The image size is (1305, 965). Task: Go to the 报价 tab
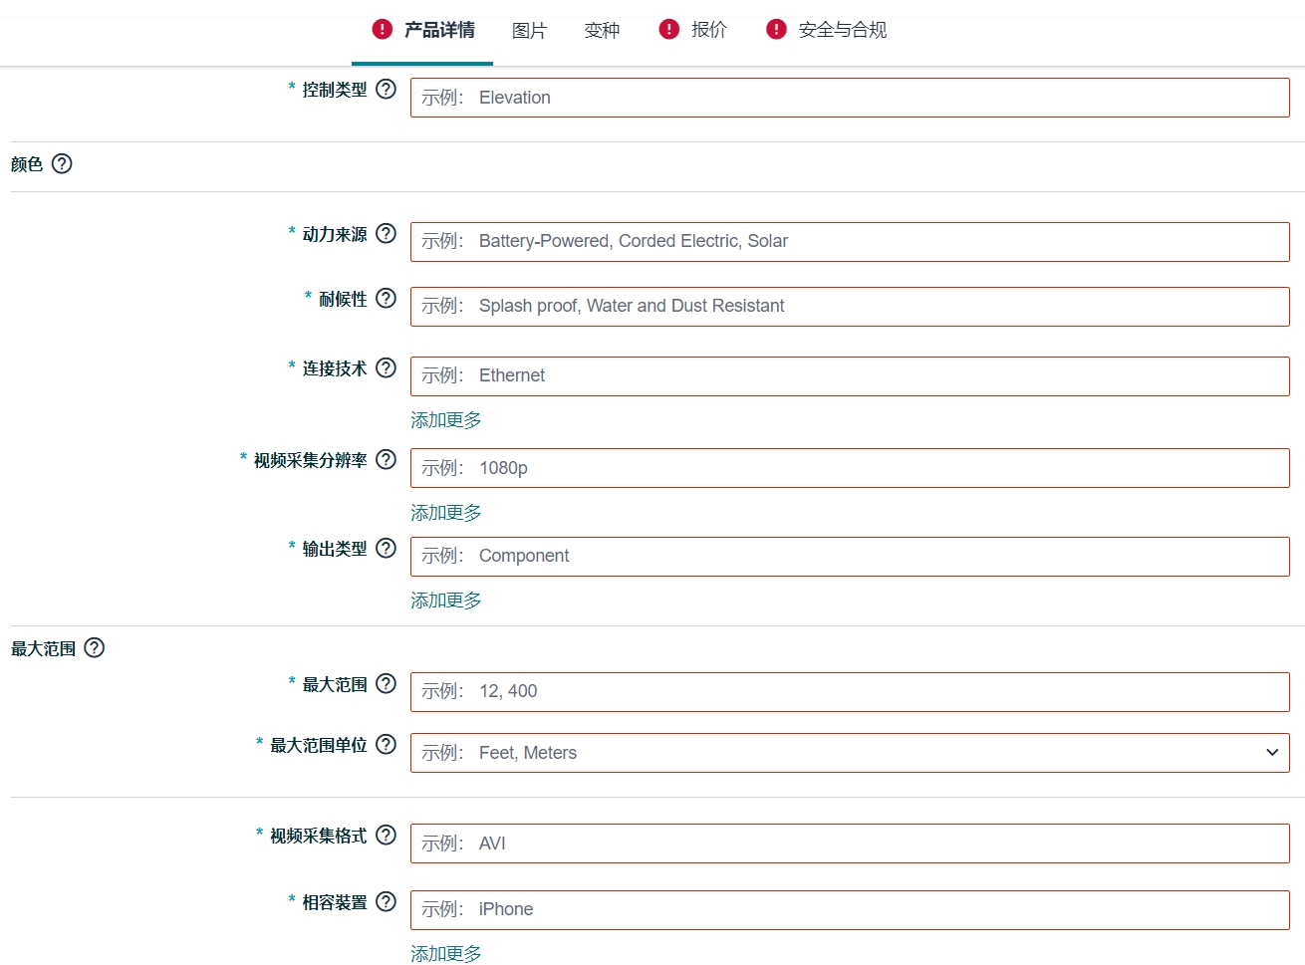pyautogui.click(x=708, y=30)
******************************
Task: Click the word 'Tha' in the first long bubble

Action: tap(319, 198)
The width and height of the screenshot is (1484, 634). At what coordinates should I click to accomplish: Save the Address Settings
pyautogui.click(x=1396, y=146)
******************************
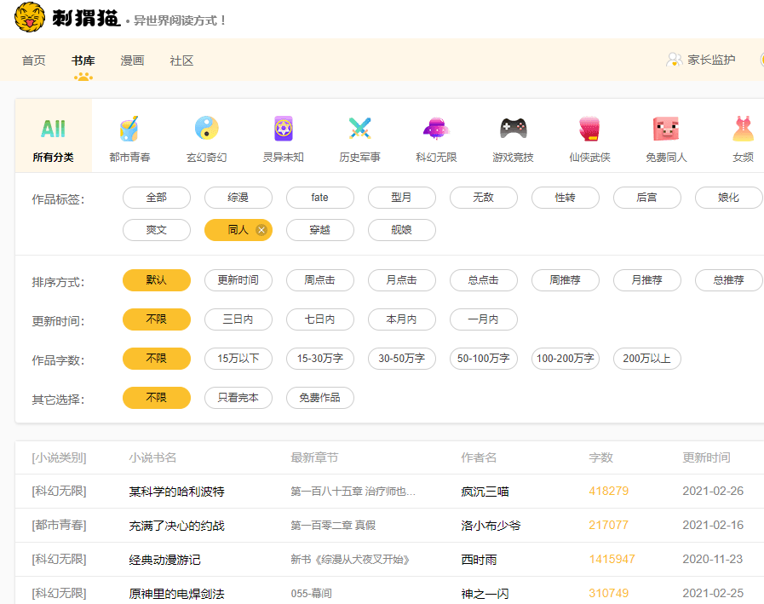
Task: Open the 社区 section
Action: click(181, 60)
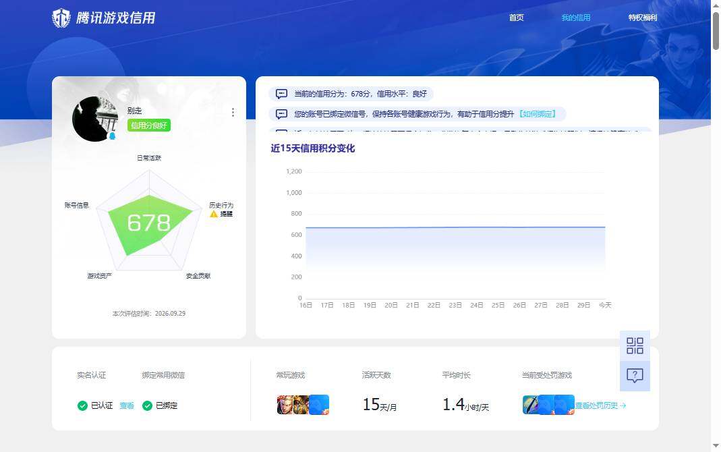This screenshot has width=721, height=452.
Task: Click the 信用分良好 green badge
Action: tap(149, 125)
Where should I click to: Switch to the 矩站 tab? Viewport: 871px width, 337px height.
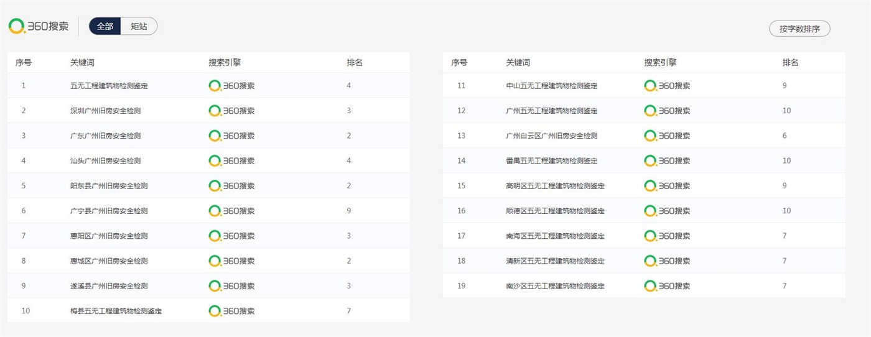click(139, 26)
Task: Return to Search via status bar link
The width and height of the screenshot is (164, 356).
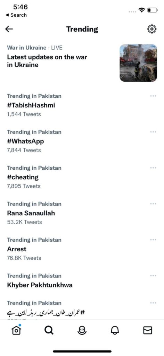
******************************
REQUIREMENTS: Can you transcribe, word for word, the part of the records above that opens with the line containing "The width and height of the screenshot is (1484, 634)." and closes with the line containing "pyautogui.click(x=1396, y=146)", including both of those lines?

COMPLETED TASK:
The width and height of the screenshot is (1484, 634). At what coordinates should I click to accomplish: Save the Address Settings
pyautogui.click(x=1396, y=146)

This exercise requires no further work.